Similarly, Para B specifies the list of information/events which must be tested for materiality. SEBI recently released a consultation paper introducing quantitative criteria for determining materiality. Its implementation (approved by SEBI in its meeting dated 29 March, 2023) would result in numerous events calling for disclosures under Regulation 30. This might lead to situations of “deemed UPSI” as well as voluminous and information overdose which frustrates the intent of the lawmaker.
In the same vein, considering SEBI’s argument that out of 227 instances only 18 were classified as UPSI amongst the 1100 press releases. On the flip side if the proposal is enacted the 750 instances which were disclosed as material information will also have to be classified as UPSI which is a worrisome number.
Therefore, it is worth noting that simply because a certain sort of occurrence is described above as material information does not automatically imply that it is UPSI, irrespective of its apparent price implication. Certain SAT rulings also are in support of this finding. In the case of Anil Harish v. SEBI the tribunal ruled that information required to be provided to a stock exchange under a listing agreement does not automatically imply that the information is always price sensitive. In an instance of determining materiality of a divestment transaction carried out in the ordinary course of business, the tribunal observed that the event despite being material for disclosure purposes, did not have any impact on the price of the company’s securities and hence is not price-sensitive.

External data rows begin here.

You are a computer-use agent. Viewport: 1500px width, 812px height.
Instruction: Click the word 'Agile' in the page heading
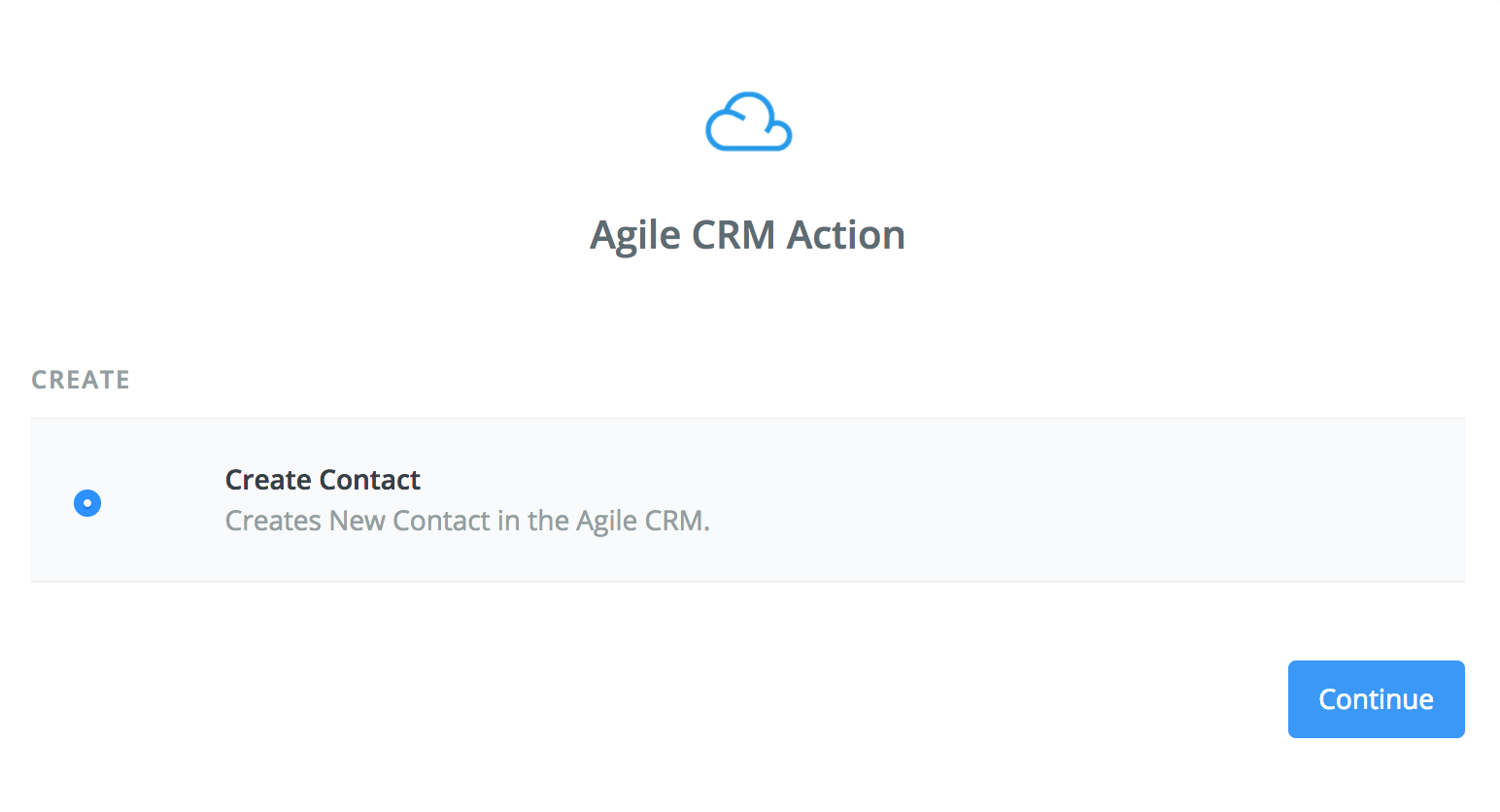[x=635, y=236]
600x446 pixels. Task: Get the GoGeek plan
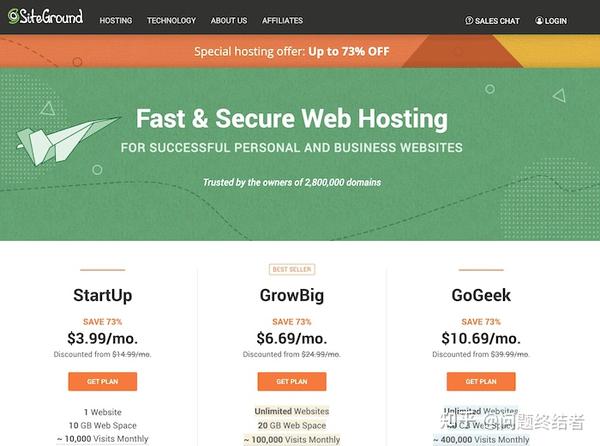coord(481,381)
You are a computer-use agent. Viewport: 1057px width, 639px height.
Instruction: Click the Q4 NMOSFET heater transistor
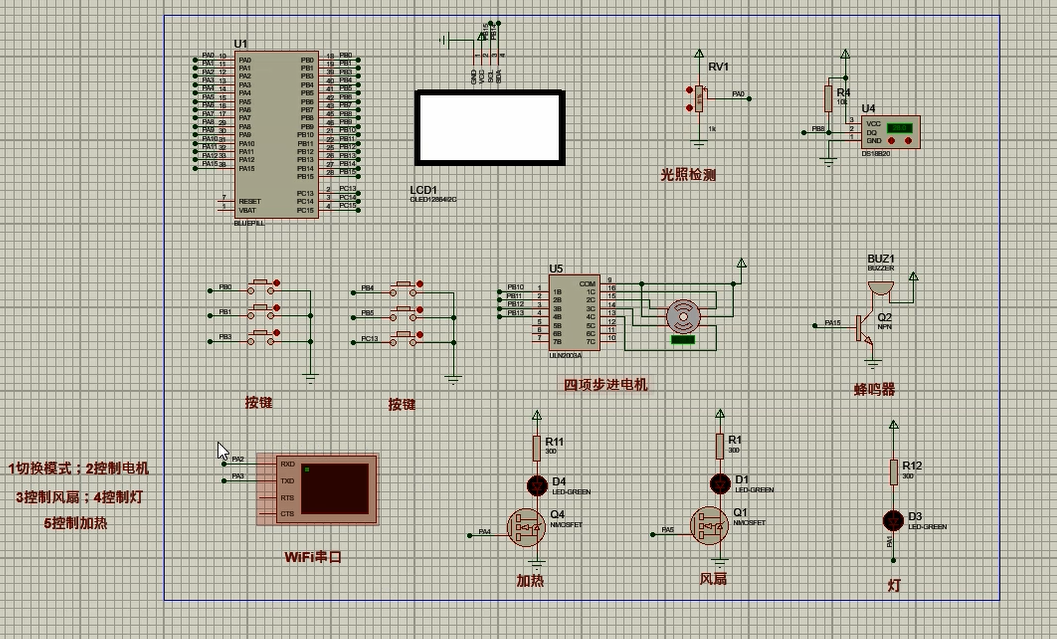tap(526, 527)
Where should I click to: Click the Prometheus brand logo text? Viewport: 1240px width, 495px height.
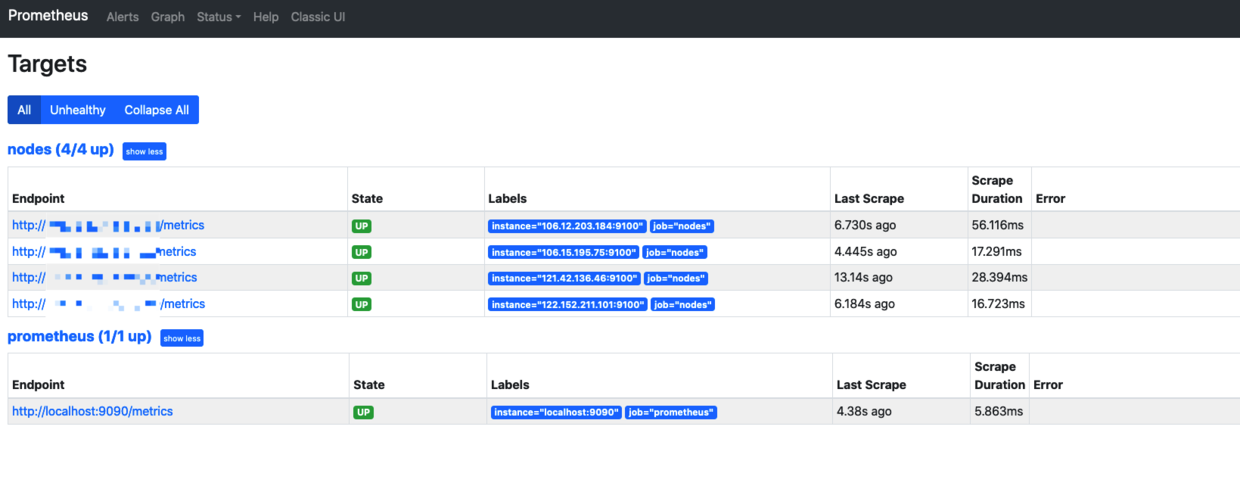48,16
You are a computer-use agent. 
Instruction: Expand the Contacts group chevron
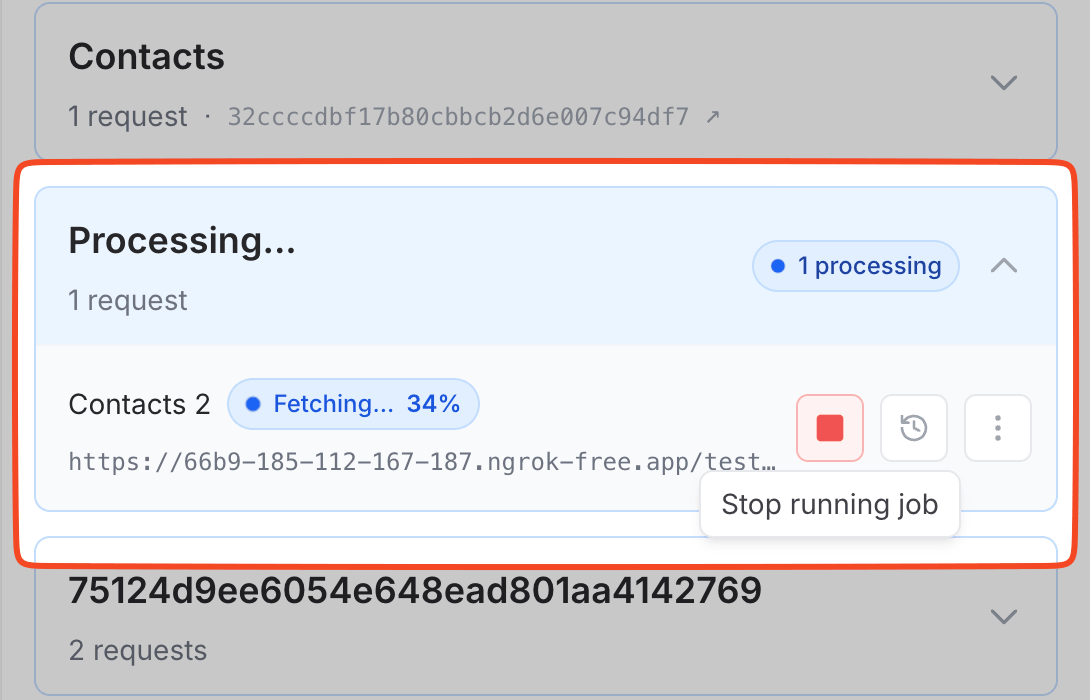[1003, 82]
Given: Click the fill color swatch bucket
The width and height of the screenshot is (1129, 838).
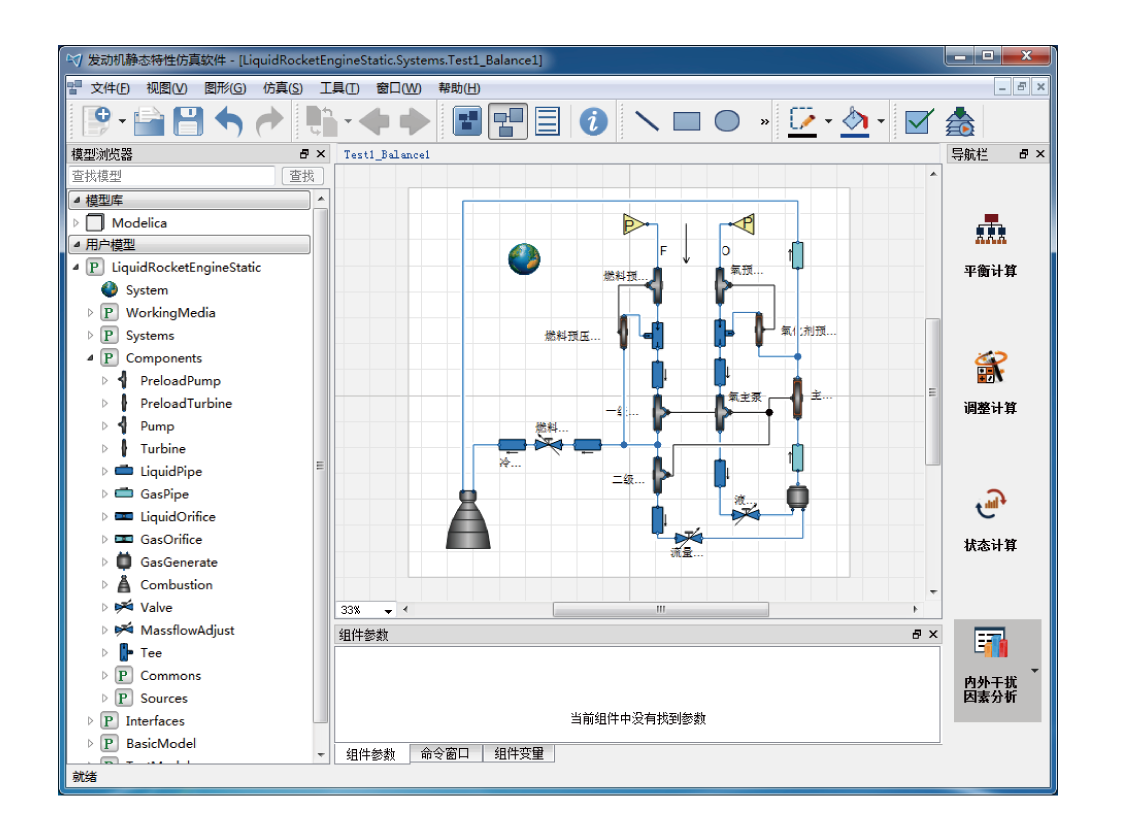Looking at the screenshot, I should coord(855,122).
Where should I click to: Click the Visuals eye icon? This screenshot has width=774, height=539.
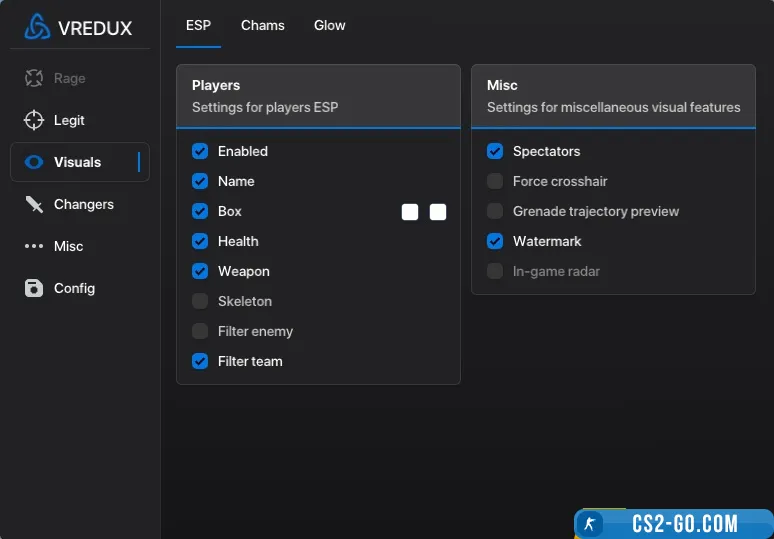point(34,162)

Enacting the consultation paper in its current form would result in PIT Regulations losing their essence as materiality would become the principal criteria instead of price sensitivity. With such a wide scope even a show-cause notice, market rumour or regulatory scrutiny will trigger this threshold. The regulator needs to specify that only material information emanating from the company will be considered as UPSI either through FAQ’s or informal guidance mechanism. However, not every query can be settled through this time-consuming process.
As a remedial measure, instead of including entire list of events provided under Regulation 30 read with Schedule III in the definition of UPSI, it is suggested that germination of UPSI for events/information listed enlisted under Para A and Para B of Part A of Schedule III which have been already tested out for materiality and found to be material should only be included under the ambit of UPSI.
Therefore, under the garb of increasing uniformity and transparency, SEBI through this proposal is attempting to over legislate and invite broader implications. An amendment to the definition of UPSI is not an elixir for its regulatory concerns, rather it will create its own domino effect by attracting unnecessary disclosures that do not amount to insider trading.